My basic strategy to teach scalable and versatile knowledge for students to solve their future problems is (1) teaching small pieces of knowledge and their unification theories, and (2) doing as many exercises as possible for small pieces of knowledge and doing as large project as possible for unification theories. Decomposing complicated knowledge into small pieces and their unification theory is useful for both understanding the complicated knowledge and leveraging the knowledge. Generally to say, small piece of knowledge has wider scalability and versatility. Simple but various type of exercises are suite for learning small pieces of knowledge (e.g. test code of a learning theory). On the other hand, a large project is good to think how to unify the small pieces. Such a project is students' own one, so there is no solution to it.

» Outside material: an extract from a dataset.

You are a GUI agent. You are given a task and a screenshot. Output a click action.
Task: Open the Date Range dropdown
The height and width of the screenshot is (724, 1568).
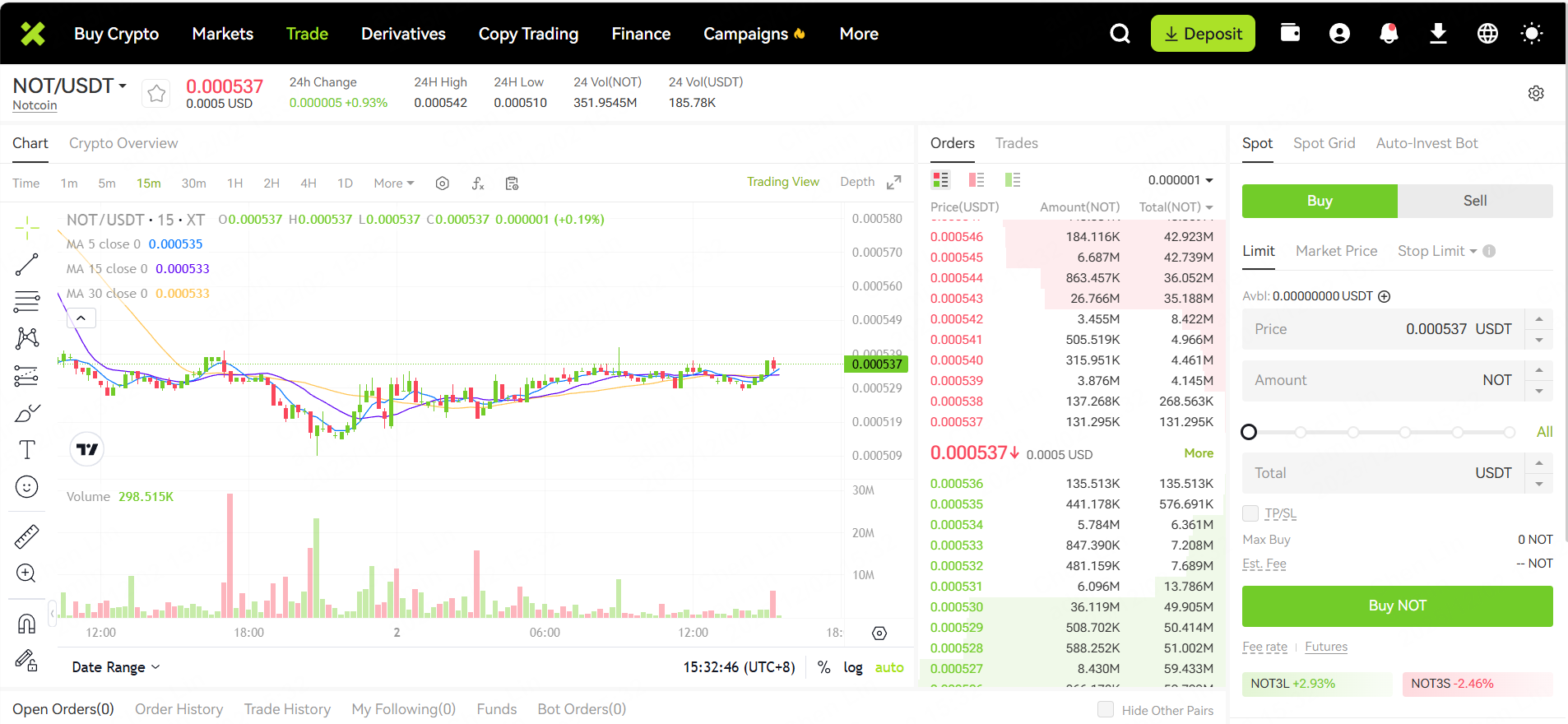point(115,667)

From 2011 to 2014, I was engaged in a project to design a curriculum for robotics course. Under this project, I designed some class contents (mainly exercises) based on the above strategy, and verified them with master course students. Course contents and materials are found in the course website:
http://robotics.naist.jp/edu/text/ (Click "English" link in upper right)

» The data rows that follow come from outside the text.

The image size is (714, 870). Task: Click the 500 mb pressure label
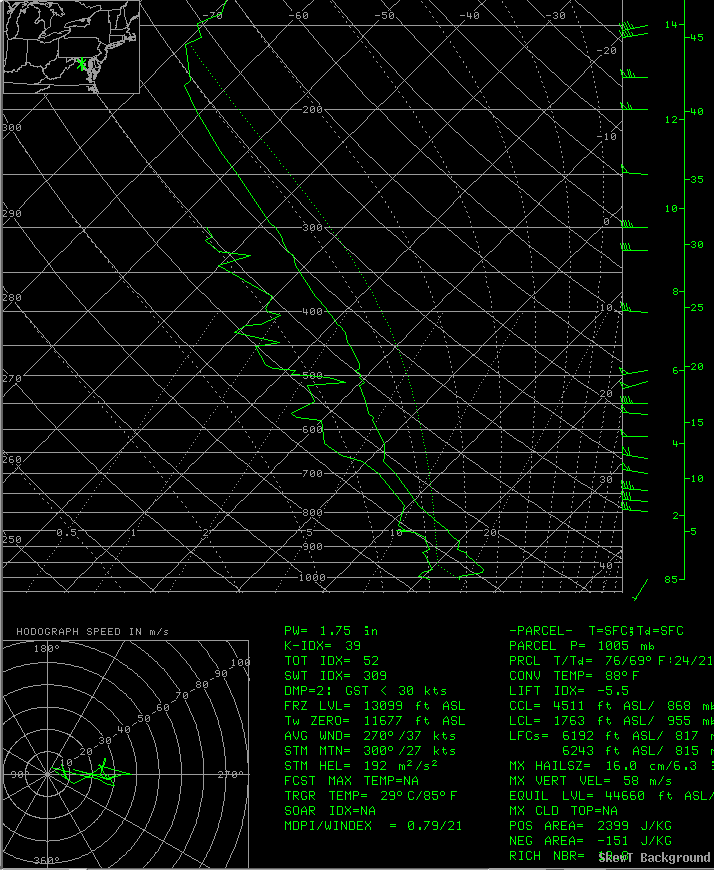pyautogui.click(x=312, y=375)
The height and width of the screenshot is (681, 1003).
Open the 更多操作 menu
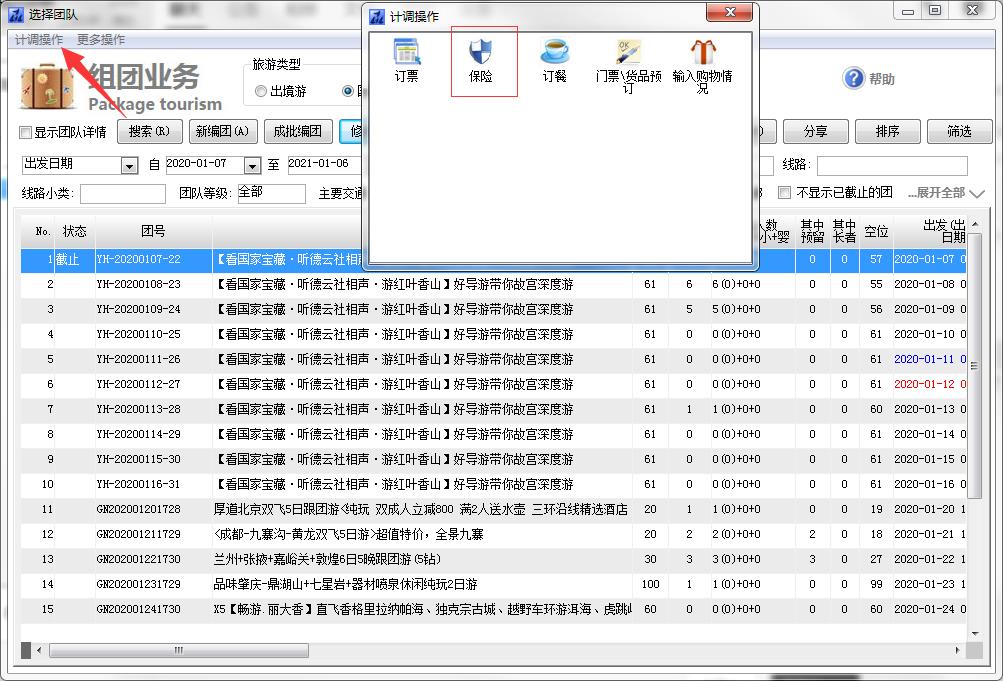pyautogui.click(x=101, y=40)
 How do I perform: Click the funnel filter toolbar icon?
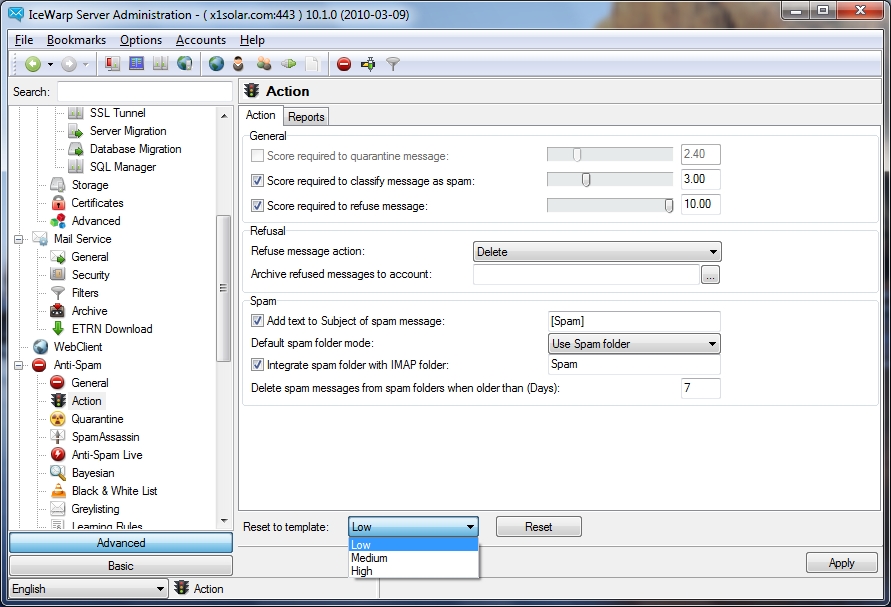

My principle policy to teach in laboratory is treating each student as an independent researcher. By this, each student can feel responsibility on his/her research, and thus, try to think by oneself.
In addition to this, I supervise students by taking into account their types. According to a coaching theory, there are typical four types: controller, promoter, analyzer, and supporter types. Suitable supervising style depends on the type; for example, putting a position to lead a project is suite for the controller type, while the supporter type prefers to help other members. Considering each type is one key idea.